--- Consigne 1 ---
Dans le texte sur la question kurde, de la politique de quelle direction de parti peut-on rester critique tout en soutenant l'autodétermination kurde ?
--- Consigne 2 ---
Prolongez le texte sur la question kurde en Syrie à partir de sa dernière phrase.

--- Texte fourni ---
● ● ● ●
Premièrement, laissez moi dire quelque chose. De façon générale, aucune solution de la question kurde et pour une Syrie inclusive ne peut être trouvée sans reconnaitre les Kurdes comme un “peuple” à part entière ou une “nation”, et en apportant un soutien inconditionnel à l’autodétermination du peuple kurde en Syrie et ailleurs. Cela ne signifie pas pour autant être a-critique envers la politique de la direction du PYD ou tout autre parti politique kurde.
● ● ● ●
--- Entrées de données ---
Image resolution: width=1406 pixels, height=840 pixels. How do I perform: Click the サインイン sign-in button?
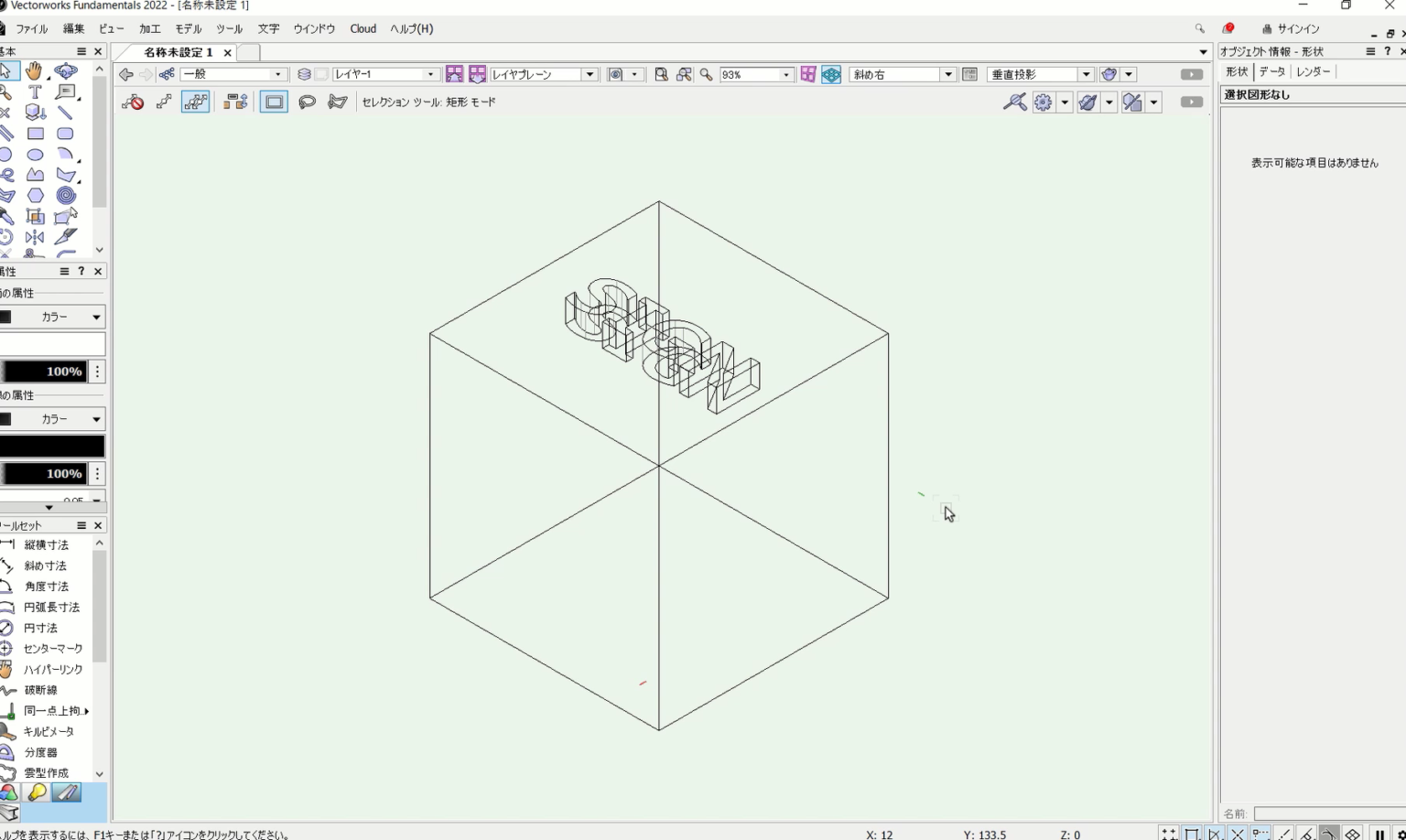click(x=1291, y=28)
● ● ● ●
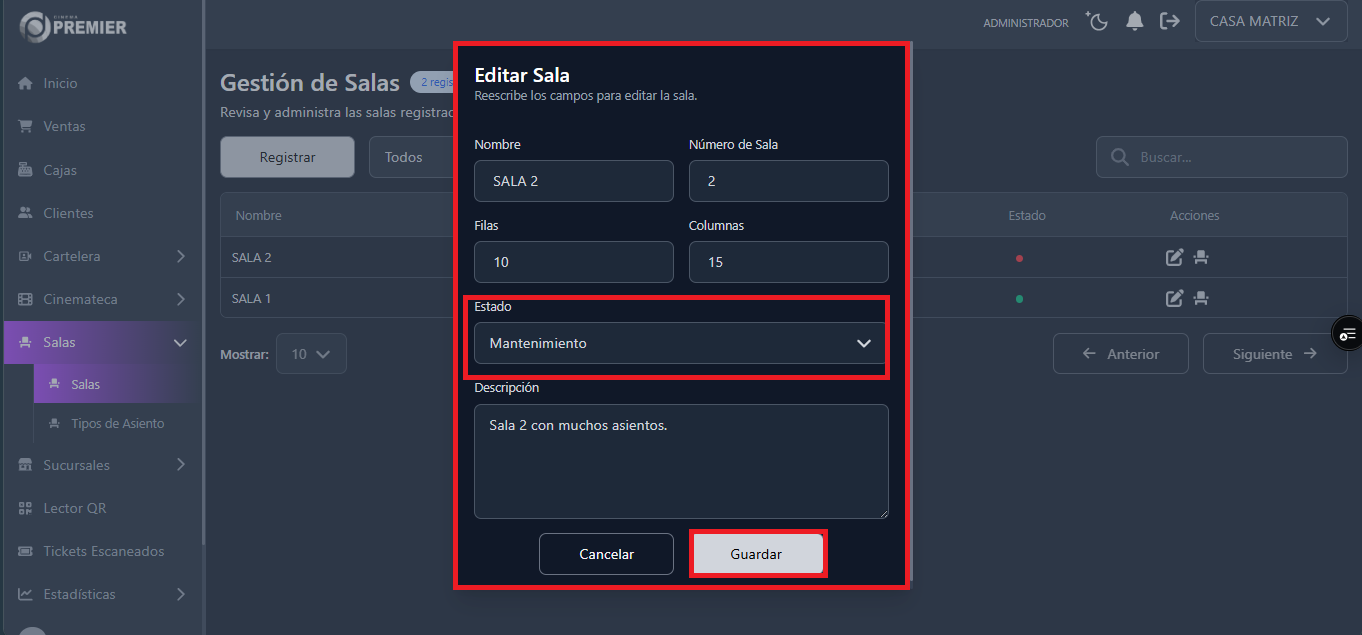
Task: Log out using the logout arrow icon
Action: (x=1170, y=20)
● ● ● ●
--- Réponse 1 ---
La direction du PYD, ainsi que tout autre parti politique kurde.

--- Réponse 2 ---
Le chauvinisme de beaucoup de groupes et de personnalités arabes de l’opposition syrienne, en particulier au sein du CNS et de la coalition (Etilaf) qui est dominée par les Frères musulmans et des personnalités de droite, et qui est alliée au gouvernement turc de l’AKP doivent être dénoncés. Ils ont refusé le changement de nom de l’État de la République Arabe Syrienne en celui de République Syrienne, de même qu’ils ont refusé toute forme de fédéralisme, qui est la revendication de la quasi majorité des partis kurdes du pays, malgré leurs divergences politiques et leurs rivalités. La majorité des forces arabes syriennes opposées au régime d’Assad voient malheureusement dans le fédéralisme un pas vers le séparatisme et le démembrement du pays. Selon une étude réalisée entre novembre 2015 et janvier 2016 par l’association syrienne indépendante “The Day After Tomorrow” (Après demain) 86,7 % des personnes interrogées dans les territoires contrôlés par l’opposition rejettent le fédéralisme, tandis qu’un consensus existe autour du fédéralisme dans les zones kurdes auto-administrées, avec 79,6 % d’avis favorables.
Ces chiffres montrent qu’une coupure existe entre Kurdes et Arabes et que le premier impératif en ce qui concerne tout système politique futur en Syrie est de prendre en compte la “question kurde”.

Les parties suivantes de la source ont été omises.